Don't believe me about the iTunes hack? Just check Twitter
In my most recent story about Apple's hacking problems within iTunes, I was not surprised to see the same criticisms as eight months ago: there's no evidence of it, it's all the users' fault for their crappy passwords, it's a small problem.
Okay, I'll give you the possibility that this could be partially the user's fault in some way. Like saying the guy run down by a speeding vehicle shouldn't have been driving during rush hour. That does not answer how these hackers are getting in -- which from BetaNews' research on this, is mainly an in-app purchase mechanism issue -- nor the true scope of this problem.

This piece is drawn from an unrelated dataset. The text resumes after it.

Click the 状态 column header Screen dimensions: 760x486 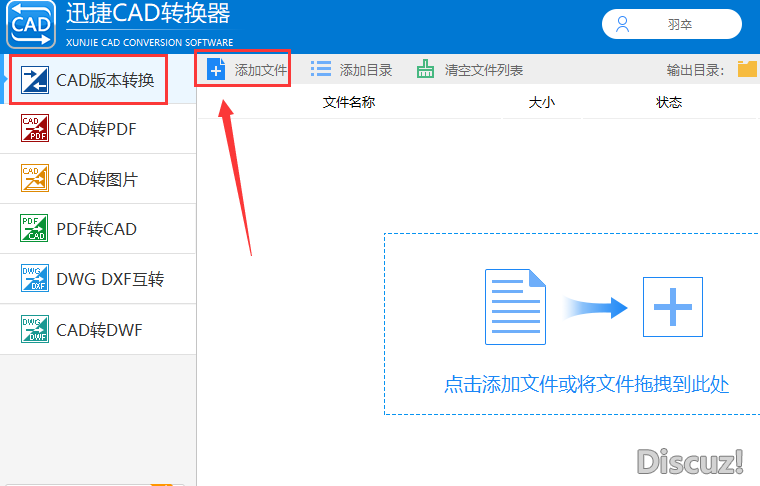669,102
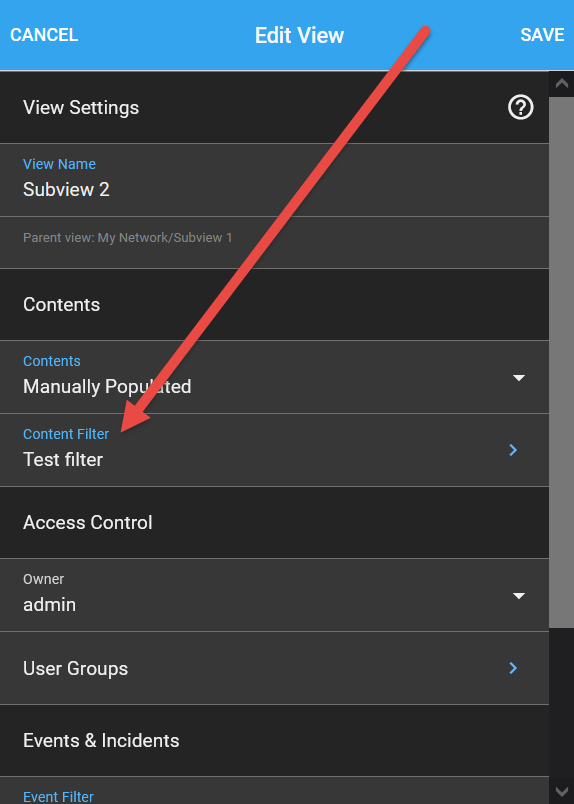Click the Access Control section header

(274, 522)
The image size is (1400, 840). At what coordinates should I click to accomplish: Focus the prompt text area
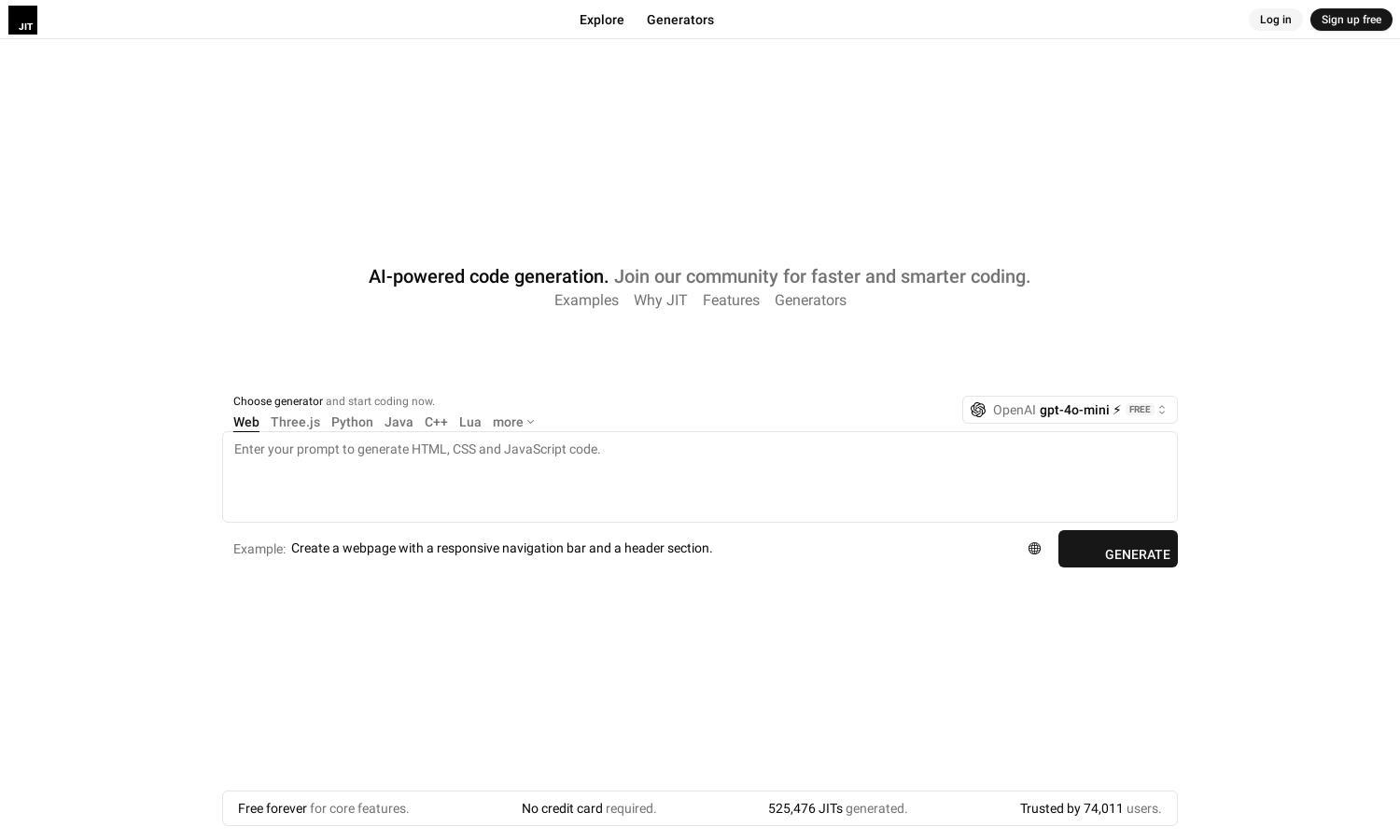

So, I turned to Twitter to answer that question. Frankly, I am shocked with what I found. A simple search just for "iTunes hacked" through Twitter provides hundreds of results just in the past few weeks alone.
If you don't believe me that this hack is a major problem for Apple, you really need to start searching around the social networking services because they reveal a substantial amount of affected users: enough that Apple owes us some type of public acknowledgement of the issue.
Frankly, I find Apple's silence insulting: not only to myself in an attempt to fairly cover this issue and present both sides of the story, but also as a victim of the hack itself. Me, like many others across the Web are only asking for some kind of assurance from Apple that it's working on the problem.
I don't think that's asking too much.
One of my followers over on Google+, Jake Weisz, says it best on Apple's maddening strategy when it comes to negative publicity: "It's probably pretty similar to Apple's behavior with regard to the Mac Defender virus they got last year. Rather than admit they had a problem, they told their employees to deny it's existence until they had a fix".
My iTunes acct got hacked Sun. They say they will refund the $60+ of in-app purchases but haven't yet. Now my acct is suspended. #stabmyself
— kristen m stewart (@kristenmstewart) January 19, 2012
Could it be Apple doesn't know how to fix this problem, and that's why the company pretends it doesn't exist? If so, that's pretty worrisome and anyone using iTunes should be concerned about their account security, poor passwords or not.
Crap, someone hacked into my iTunes and bought $42 of stuff using my store credit. Come on Apple, I thought you were better than that!
— Patrick (@Traincrossin) January 20, 2012
Add what we're seeing on the social media sites with the dozens of reports that I've received personally in writing the story and I think the argument that this isn't widespread is completely blown up.